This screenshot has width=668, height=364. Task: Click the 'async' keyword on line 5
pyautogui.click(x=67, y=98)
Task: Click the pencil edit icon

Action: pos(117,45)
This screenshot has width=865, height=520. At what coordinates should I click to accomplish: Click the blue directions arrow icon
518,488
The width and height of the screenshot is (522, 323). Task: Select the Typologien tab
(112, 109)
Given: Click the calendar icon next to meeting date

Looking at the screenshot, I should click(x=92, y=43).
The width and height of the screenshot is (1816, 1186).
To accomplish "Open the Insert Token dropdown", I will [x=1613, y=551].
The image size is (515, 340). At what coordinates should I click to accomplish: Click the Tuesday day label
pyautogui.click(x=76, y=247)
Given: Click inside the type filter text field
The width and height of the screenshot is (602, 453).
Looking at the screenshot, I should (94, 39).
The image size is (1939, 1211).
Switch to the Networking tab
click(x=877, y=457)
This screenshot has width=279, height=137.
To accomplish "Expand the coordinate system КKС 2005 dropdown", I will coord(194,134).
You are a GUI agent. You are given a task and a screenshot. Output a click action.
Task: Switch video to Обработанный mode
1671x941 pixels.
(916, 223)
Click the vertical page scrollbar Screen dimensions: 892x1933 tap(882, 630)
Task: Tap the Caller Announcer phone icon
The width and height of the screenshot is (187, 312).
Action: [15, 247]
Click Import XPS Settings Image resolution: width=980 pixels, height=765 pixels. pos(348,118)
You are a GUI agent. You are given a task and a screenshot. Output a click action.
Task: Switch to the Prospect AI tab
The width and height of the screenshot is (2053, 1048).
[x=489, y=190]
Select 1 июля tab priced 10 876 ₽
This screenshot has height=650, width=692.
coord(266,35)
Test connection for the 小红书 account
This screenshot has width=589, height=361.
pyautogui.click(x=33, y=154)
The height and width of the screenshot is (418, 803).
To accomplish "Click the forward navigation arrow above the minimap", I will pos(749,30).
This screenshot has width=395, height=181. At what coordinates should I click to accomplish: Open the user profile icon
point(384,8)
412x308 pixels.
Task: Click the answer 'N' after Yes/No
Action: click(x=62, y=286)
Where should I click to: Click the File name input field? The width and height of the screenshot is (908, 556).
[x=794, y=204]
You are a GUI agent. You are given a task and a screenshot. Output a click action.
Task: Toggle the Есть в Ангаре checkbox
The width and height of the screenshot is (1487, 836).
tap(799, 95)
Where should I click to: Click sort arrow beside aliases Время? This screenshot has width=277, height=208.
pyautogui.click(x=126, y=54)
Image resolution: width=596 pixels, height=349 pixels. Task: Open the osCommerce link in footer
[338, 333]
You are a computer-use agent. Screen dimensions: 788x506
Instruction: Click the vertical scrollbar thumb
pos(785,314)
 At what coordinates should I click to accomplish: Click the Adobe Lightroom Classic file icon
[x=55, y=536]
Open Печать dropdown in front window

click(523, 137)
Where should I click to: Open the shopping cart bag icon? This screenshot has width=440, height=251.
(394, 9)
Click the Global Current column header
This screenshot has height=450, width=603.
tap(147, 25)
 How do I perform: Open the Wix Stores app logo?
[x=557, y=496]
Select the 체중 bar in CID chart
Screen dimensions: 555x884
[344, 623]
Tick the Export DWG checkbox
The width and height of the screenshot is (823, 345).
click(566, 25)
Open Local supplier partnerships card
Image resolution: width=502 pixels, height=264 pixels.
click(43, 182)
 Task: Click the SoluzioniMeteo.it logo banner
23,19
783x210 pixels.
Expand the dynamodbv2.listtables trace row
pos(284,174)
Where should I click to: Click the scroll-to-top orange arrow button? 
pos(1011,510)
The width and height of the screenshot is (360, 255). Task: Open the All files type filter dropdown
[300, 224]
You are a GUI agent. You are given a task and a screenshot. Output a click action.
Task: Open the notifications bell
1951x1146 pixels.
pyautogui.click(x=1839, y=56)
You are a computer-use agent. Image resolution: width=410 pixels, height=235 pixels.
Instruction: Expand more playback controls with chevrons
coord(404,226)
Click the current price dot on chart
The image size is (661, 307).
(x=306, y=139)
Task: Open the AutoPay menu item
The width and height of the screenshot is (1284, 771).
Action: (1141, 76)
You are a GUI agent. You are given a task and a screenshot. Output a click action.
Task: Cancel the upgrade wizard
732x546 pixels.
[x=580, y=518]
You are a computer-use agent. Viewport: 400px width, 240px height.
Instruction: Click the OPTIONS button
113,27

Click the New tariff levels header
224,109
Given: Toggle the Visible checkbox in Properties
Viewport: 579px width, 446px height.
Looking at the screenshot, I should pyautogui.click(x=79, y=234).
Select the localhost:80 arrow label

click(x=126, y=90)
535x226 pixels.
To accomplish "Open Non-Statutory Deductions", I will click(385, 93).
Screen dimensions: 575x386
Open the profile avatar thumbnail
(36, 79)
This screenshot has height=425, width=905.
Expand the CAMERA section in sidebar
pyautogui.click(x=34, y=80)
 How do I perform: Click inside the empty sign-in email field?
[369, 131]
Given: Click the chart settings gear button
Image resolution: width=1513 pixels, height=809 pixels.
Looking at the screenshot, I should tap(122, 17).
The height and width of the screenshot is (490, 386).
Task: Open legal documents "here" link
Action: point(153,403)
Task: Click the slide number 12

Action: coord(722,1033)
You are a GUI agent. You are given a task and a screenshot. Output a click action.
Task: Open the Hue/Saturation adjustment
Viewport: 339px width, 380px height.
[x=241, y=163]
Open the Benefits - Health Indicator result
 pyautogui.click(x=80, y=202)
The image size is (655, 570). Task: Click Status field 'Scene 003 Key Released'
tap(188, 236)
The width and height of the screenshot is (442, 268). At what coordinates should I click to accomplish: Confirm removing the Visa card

**Brief:**
Swap every "GUI agent" in the records above for "interface agent", and give the records again with nothing else changed.

**Written answer:**
This screenshot has width=668, height=364. Task: Click the 'async' keyword on line 5
pyautogui.click(x=67, y=98)
Task: Click the pencil edit icon

Action: pos(117,45)
This screenshot has width=865, height=520. At what coordinates should I click to accomplish: Click the blue directions arrow icon
518,488
The width and height of the screenshot is (522, 323). Task: Select the Typologien tab
(112, 109)
Given: Click the calendar icon next to meeting date

Looking at the screenshot, I should click(x=92, y=43).
The width and height of the screenshot is (1816, 1186).
To accomplish "Open the Insert Token dropdown", I will [x=1613, y=551].
The image size is (515, 340). At what coordinates should I click to accomplish: Click the Tuesday day label
pyautogui.click(x=76, y=247)
Given: Click inside the type filter text field
The width and height of the screenshot is (602, 453).
Looking at the screenshot, I should (94, 39).
The image size is (1939, 1211).
Switch to the Networking tab
click(x=877, y=457)
This screenshot has width=279, height=137.
To accomplish "Expand the coordinate system КKС 2005 dropdown", I will coord(194,134).
You are a interface agent. You are given a task and a screenshot. Output a click action.
Task: Switch video to Обработанный mode
1671x941 pixels.
(916, 223)
Click the vertical page scrollbar Screen dimensions: 892x1933 tap(882, 630)
Task: Tap the Caller Announcer phone icon
The width and height of the screenshot is (187, 312).
Action: [15, 247]
Click Import XPS Settings Image resolution: width=980 pixels, height=765 pixels. pos(348,118)
You are a interface agent. You are given a task and a screenshot. Output a click action.
Task: Switch to the Prospect AI tab
The width and height of the screenshot is (2053, 1048).
[x=489, y=190]
Select 1 июля tab priced 10 876 ₽
This screenshot has height=650, width=692.
coord(266,35)
Test connection for the 小红书 account
This screenshot has width=589, height=361.
pyautogui.click(x=33, y=154)
The height and width of the screenshot is (418, 803).
To accomplish "Click the forward navigation arrow above the minimap", I will pos(749,30).
This screenshot has width=395, height=181. At what coordinates should I click to accomplish: Open the user profile icon
point(384,8)
412x308 pixels.
Task: Click the answer 'N' after Yes/No
Action: click(x=62, y=286)
Where should I click to: Click the File name input field? The width and height of the screenshot is (908, 556).
[x=794, y=204]
You are a interface agent. You are given a task and a screenshot. Output a click action.
Task: Toggle the Есть в Ангаре checkbox
The width and height of the screenshot is (1487, 836).
tap(799, 95)
Where should I click to: Click sort arrow beside aliases Время? This screenshot has width=277, height=208.
pyautogui.click(x=126, y=54)
Image resolution: width=596 pixels, height=349 pixels. Task: Open the osCommerce link in footer
[338, 333]
You are a computer-use agent. Screen dimensions: 788x506
Instruction: Click the vertical scrollbar thumb
pos(785,314)
 At what coordinates should I click to accomplish: Click the Adobe Lightroom Classic file icon
[x=55, y=536]
Open Печать dropdown in front window

click(523, 137)
Where should I click to: Open the shopping cart bag icon? This screenshot has width=440, height=251.
(394, 9)
Click the Global Current column header
This screenshot has height=450, width=603.
tap(147, 25)
 How do I perform: Open the Wix Stores app logo?
[x=557, y=496]
Select the 체중 bar in CID chart
Screen dimensions: 555x884
[344, 623]
Tick the Export DWG checkbox
The width and height of the screenshot is (823, 345).
click(566, 25)
Open Local supplier partnerships card
Image resolution: width=502 pixels, height=264 pixels.
click(43, 182)
 Task: Click the SoluzioniMeteo.it logo banner
23,19
783x210 pixels.
Expand the dynamodbv2.listtables trace row
pos(284,174)
Where should I click to: Click the scroll-to-top orange arrow button? 
pos(1011,510)
The width and height of the screenshot is (360, 255). Task: Open the All files type filter dropdown
[300, 224]
You are a interface agent. You are given a task and a screenshot. Output a click action.
Task: Open the notifications bell
1951x1146 pixels.
pyautogui.click(x=1839, y=56)
You are a computer-use agent. Image resolution: width=410 pixels, height=235 pixels.
Instruction: Expand more playback controls with chevrons
coord(404,226)
Click the current price dot on chart
The image size is (661, 307).
(x=306, y=139)
Task: Open the AutoPay menu item
The width and height of the screenshot is (1284, 771).
Action: (1141, 76)
You are a interface agent. You are given a task and a screenshot. Output a click action.
Task: Cancel the upgrade wizard
732x546 pixels.
[x=580, y=518]
You are a computer-use agent. Viewport: 400px width, 240px height.
Instruction: Click the OPTIONS button
113,27

Click the New tariff levels header
224,109
Given: Toggle the Visible checkbox in Properties
Viewport: 579px width, 446px height.
Looking at the screenshot, I should pyautogui.click(x=79, y=234).
Select the localhost:80 arrow label

click(x=126, y=90)
535x226 pixels.
To accomplish "Open Non-Statutory Deductions", I will click(385, 93).
Screen dimensions: 575x386
Open the profile avatar thumbnail
(36, 79)
This screenshot has height=425, width=905.
Expand the CAMERA section in sidebar
pyautogui.click(x=34, y=80)
 How do I perform: Click inside the empty sign-in email field?
[369, 131]
Given: Click the chart settings gear button
Image resolution: width=1513 pixels, height=809 pixels.
Looking at the screenshot, I should tap(122, 17).
The height and width of the screenshot is (490, 386).
Task: Open legal documents "here" link
Action: point(153,403)
Task: Click the slide number 12

Action: coord(722,1033)
You are a interface agent. You are given a task and a screenshot. Output a click action.
Task: Open the Hue/Saturation adjustment
Viewport: 339px width, 380px height.
[x=241, y=163]
Open the Benefits - Health Indicator result
 pyautogui.click(x=80, y=202)
The image size is (655, 570). Task: Click Status field 'Scene 003 Key Released'
tap(188, 236)
The width and height of the screenshot is (442, 268). At what coordinates should I click to accomplish: Confirm removing the Visa card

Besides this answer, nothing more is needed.